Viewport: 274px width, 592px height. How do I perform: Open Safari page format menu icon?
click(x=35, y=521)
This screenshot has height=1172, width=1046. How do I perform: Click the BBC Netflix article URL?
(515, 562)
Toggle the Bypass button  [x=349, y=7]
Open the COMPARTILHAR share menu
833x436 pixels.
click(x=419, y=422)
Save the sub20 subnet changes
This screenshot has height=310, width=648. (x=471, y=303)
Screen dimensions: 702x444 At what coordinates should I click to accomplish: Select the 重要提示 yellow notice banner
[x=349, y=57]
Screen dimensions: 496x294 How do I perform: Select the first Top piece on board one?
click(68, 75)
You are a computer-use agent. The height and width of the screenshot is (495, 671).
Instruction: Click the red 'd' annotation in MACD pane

--

Copy only the stretch running from the line containing "Toggle the Bypass" to the final line of the entries, both ends included, exactly as it stands.

EXERCISE OUTPUT:
Toggle the Bypass button  [x=349, y=7]
Open the COMPARTILHAR share menu
833x436 pixels.
click(x=419, y=422)
Save the sub20 subnet changes
This screenshot has height=310, width=648. (x=471, y=303)
Screen dimensions: 702x444 At what coordinates should I click to accomplish: Select the 重要提示 yellow notice banner
[x=349, y=57]
Screen dimensions: 496x294 How do I perform: Select the first Top piece on board one?
click(68, 75)
You are a computer-use agent. The height and width of the screenshot is (495, 671).
Instruction: Click the red 'd' annotation in MACD pane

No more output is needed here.